From: Daniel Colascione
Subject: Re: eval-after-load not harmful after all (Was: Re: Why js-2mode?)
Date: Mon, 10 Aug 2009 23:06:41 -0400

On Aug 10, 2009, at 8:43 PM, Stephen J. Turnbull wrote:

Drew Adams writes:
In Icicles, I sometimes `require' other libraries explicitly. But in a few cases I use `eval-after-load' instead - for exactly the kind of thing that Carsten

I agree with Daniel, Carsten, and others that `eval-after-load' should not be

I have no objection to use of `eval-after-load' in user or site files
that are disabled by emacs -q.  But `eval-after-load' in core files is
like smoking in an elevator next to a pregnant woman.  It's very
convenient, maybe even "necessary", from the point of view of the
user of the feature, but he doesn't bear the pain of debugging a
Heisenbug that appears for the user of random-package-using-e-a-l.

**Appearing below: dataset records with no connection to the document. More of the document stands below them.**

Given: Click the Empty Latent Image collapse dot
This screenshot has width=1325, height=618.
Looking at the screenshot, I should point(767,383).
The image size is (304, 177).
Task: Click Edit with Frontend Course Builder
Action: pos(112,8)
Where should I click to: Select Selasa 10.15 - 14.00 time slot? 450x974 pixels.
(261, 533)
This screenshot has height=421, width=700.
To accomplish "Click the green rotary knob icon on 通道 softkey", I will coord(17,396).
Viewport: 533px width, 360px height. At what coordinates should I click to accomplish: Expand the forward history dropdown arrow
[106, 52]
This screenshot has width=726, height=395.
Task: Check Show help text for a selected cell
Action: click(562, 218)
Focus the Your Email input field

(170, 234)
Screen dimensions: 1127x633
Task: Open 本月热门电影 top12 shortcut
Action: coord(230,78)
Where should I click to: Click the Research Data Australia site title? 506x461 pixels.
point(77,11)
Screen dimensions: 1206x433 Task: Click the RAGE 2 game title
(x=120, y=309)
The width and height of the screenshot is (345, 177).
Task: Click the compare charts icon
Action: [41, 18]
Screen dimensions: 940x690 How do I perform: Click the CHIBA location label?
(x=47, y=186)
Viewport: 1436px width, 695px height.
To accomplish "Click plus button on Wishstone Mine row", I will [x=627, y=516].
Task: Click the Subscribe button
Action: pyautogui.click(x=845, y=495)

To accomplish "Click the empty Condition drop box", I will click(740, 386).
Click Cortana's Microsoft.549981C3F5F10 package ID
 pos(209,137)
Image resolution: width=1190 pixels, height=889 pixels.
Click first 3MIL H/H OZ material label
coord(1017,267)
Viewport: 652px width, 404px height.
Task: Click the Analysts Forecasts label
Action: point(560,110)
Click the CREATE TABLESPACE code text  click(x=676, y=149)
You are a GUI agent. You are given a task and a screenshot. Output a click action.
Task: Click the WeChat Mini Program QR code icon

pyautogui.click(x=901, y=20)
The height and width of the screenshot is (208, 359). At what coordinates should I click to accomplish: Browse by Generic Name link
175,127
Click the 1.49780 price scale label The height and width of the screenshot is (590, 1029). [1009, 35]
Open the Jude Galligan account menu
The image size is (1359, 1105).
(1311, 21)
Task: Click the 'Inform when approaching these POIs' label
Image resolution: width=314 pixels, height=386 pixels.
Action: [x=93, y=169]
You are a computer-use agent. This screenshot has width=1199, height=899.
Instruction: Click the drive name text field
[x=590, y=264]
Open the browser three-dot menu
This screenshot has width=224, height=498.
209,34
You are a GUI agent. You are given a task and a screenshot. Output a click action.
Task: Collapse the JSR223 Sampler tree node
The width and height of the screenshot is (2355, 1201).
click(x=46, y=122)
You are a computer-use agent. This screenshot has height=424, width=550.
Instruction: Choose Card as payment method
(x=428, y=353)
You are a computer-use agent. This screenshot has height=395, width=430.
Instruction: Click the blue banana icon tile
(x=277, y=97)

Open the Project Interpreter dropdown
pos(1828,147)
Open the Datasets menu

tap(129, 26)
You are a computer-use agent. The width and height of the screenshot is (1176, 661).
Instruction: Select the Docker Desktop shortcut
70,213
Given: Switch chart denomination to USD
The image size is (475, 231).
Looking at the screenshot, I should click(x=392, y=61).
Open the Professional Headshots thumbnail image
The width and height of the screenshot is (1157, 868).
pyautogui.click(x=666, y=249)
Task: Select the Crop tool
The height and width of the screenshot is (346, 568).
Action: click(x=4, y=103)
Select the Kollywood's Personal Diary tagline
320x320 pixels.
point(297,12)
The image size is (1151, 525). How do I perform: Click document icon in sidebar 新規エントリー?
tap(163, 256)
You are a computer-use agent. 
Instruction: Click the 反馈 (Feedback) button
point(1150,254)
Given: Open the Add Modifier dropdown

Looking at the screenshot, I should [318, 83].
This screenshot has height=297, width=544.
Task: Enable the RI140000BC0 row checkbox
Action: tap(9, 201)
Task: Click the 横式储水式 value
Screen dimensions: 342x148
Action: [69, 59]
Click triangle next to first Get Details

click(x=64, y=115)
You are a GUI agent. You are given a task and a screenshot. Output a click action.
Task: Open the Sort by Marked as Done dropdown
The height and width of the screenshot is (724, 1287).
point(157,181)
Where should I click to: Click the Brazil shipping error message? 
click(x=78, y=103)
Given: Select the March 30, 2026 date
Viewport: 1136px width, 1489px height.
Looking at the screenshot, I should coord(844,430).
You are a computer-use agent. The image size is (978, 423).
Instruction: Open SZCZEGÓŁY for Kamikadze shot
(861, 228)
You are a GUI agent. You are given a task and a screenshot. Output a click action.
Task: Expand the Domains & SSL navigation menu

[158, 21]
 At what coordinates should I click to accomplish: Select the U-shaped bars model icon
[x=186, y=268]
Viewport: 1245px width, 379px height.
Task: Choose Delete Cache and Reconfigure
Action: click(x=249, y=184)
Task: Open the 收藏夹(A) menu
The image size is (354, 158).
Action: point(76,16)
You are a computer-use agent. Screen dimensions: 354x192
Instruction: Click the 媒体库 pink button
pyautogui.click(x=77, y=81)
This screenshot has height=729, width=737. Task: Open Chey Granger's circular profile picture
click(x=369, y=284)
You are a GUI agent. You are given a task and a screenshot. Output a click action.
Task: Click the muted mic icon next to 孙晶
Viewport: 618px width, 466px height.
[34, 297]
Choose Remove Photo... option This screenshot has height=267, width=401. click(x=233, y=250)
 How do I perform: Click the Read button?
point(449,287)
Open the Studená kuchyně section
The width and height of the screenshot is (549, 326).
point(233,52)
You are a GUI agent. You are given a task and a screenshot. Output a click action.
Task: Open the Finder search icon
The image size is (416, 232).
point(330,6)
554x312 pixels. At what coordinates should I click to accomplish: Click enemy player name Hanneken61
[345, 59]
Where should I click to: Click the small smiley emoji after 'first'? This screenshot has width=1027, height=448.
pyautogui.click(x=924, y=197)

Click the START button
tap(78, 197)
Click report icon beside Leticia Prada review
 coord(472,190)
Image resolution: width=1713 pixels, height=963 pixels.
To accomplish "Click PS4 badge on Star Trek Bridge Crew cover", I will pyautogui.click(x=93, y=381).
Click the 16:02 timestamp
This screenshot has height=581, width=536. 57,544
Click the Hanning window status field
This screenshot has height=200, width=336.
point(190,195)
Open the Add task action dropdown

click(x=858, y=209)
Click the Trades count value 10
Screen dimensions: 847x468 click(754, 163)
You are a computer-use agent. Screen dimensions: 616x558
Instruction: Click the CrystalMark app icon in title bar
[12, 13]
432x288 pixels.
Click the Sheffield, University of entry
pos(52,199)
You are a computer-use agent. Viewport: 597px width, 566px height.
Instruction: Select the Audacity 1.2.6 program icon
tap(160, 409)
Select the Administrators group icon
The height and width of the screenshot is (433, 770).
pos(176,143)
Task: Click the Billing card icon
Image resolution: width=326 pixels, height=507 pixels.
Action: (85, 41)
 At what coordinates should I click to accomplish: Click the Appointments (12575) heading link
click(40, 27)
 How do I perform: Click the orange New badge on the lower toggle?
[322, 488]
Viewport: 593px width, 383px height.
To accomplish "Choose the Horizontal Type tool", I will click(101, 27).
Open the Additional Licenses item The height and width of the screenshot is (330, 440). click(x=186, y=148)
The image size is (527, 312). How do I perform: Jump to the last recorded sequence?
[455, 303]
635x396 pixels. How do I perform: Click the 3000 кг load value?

You haven't actually addressed the reason for using e-a-l and provided alternatives, nor have you provided any concrete examples of the harm e-a-l might cause. You've just put "necessary" in scare quotes without even considering the idea that it might actually *be* necessary.

If packages M needs to work with optional package Q, then there are two approaches: either M can use eval-after-load to customize Q, or Q can include a list of every possible M with which it can be used. You might decry the former, but I don't think the latter is any more maintainable.